Eversource in October 2015 filed petitions for licenses to cross public waters (DE 15-460 and DE 15-462), as well as to cross public lands and state-owned railroads (DE 15-461 and DE 15-463), the commission said.
The petition in DE 15-460 requested 25 licenses to cross public water at 25 locations along the line, while the petition in DE 15-461 requested 14 licenses to cross public lands in 14 locations along the line, the commission said. The petition in DE 15-462 requested licenses to relocate lines crossing public waters in 15 locations, while the petition in DE 15-463 requested licenses to relocate lines crossing public lands in 13 locations, the commission said.
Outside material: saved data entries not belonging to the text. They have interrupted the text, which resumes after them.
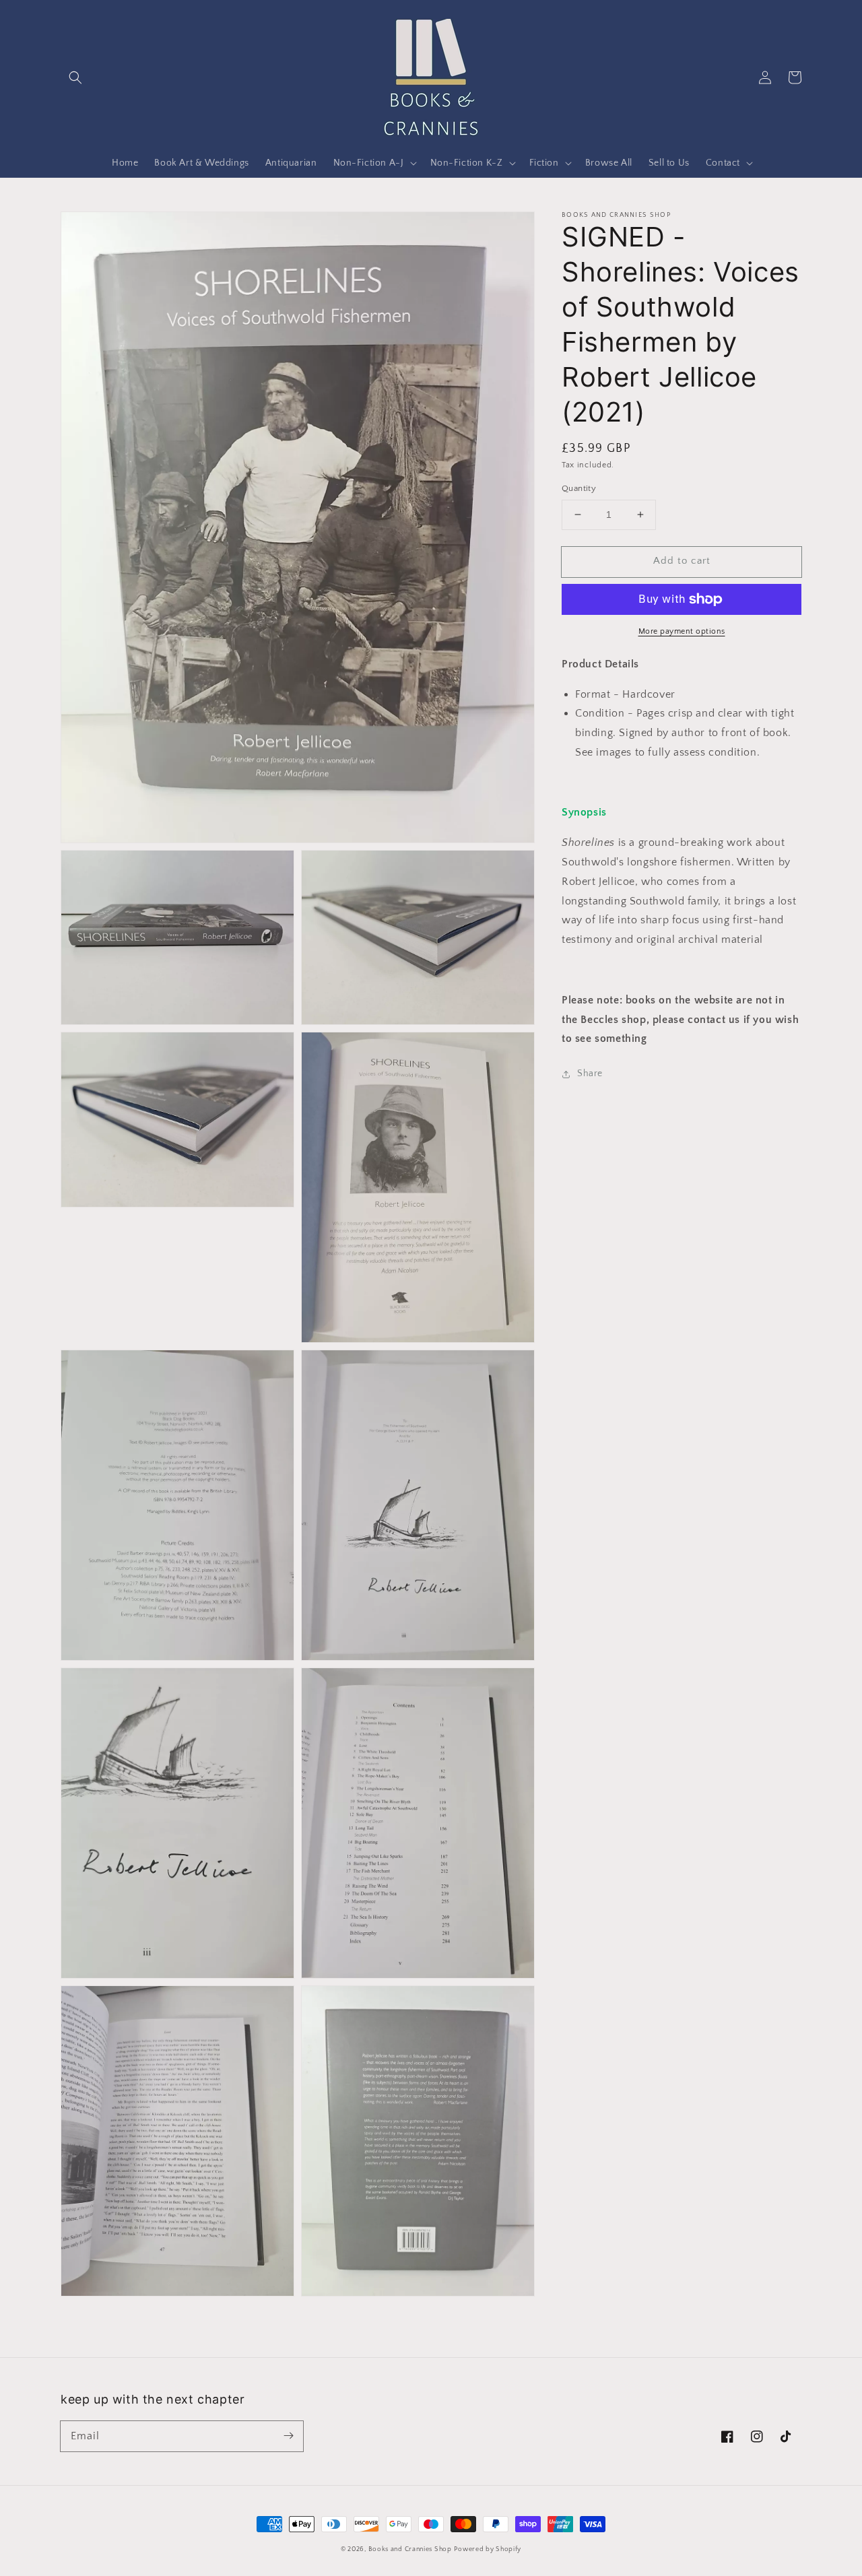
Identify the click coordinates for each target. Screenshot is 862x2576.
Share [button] (590, 1073)
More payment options (681, 631)
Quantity (579, 488)
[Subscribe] (288, 2436)
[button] (75, 77)
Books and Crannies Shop (410, 2549)
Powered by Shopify (487, 2549)
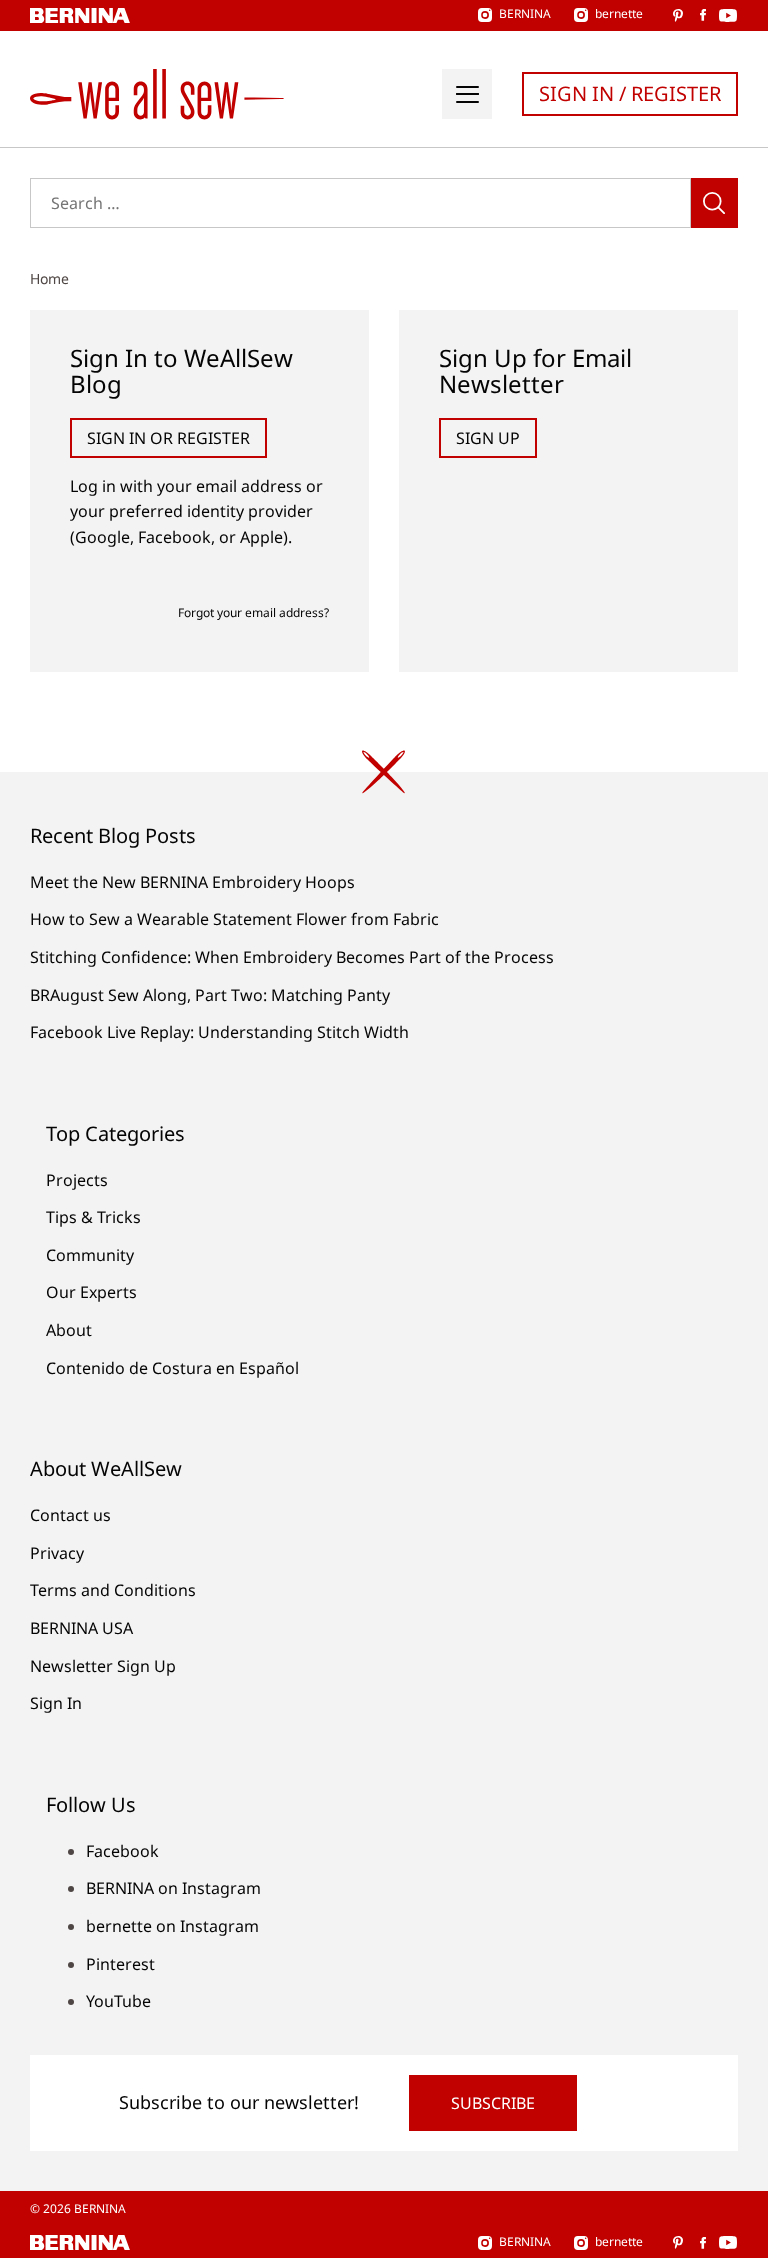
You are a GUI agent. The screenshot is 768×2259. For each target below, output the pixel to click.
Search (714, 203)
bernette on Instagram (172, 1926)
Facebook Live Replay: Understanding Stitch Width (219, 1032)
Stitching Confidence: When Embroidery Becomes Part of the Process (292, 957)
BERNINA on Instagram (173, 1888)
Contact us (70, 1515)
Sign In (56, 1703)
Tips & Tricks (93, 1217)
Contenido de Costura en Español (172, 1368)
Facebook (122, 1851)
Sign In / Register (630, 93)
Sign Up (488, 438)
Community (90, 1255)
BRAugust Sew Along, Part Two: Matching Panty (210, 995)
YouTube (118, 2001)
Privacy (57, 1553)
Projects (77, 1180)
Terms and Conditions (113, 1590)
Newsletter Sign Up (103, 1666)
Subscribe (493, 2103)
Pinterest (120, 1964)
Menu (467, 94)
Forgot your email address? (253, 612)
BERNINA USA (81, 1628)
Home (49, 278)
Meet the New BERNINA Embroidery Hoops (192, 882)
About (69, 1330)
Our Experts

Eversource’s petitions requested licenses to relocate existing lines for purposes of allowing Northern Pass Transmission to build transmission facilities in the same rights of way (ROWs), the commission said.
About 158 miles of Northern Pass would be operated as direct current (DC) at 320 kV, and the remaining approximately 34 miles would be operated as alternating current (AC) at 345 kV, the commission noted.
The commission said that staff filed its recommendation concerning the filing in late February, and that the commission held a hearing in early April to hear from intervenors and members of the public on the issue of whether the proposed crossings interfered with the public use of the land or waters – no member of the public attended the hearing.
Staff said that it typically reviews and considers certain elements in a petition for a license to cross public waters or public lands, including applicable state statutes. The commission added that in this matter, in addition to the standard review, staff employed other measures to examine each of the public waters and state-owned public lands crossings along the full length of the project. For instance, the commission said, staff used a comprehensive verification scheme applying Geographic Information Systems to review the locations of the crossings in context with surrounding residential and commercial buildings, existing utilities, and other energy infrastructure.
In arriving at its conclusion that the crossings under review would not interfere with use of the public lands, staff identified the functional uses of various parcels, including state rail corridors and Department of Transportation land, the commission said.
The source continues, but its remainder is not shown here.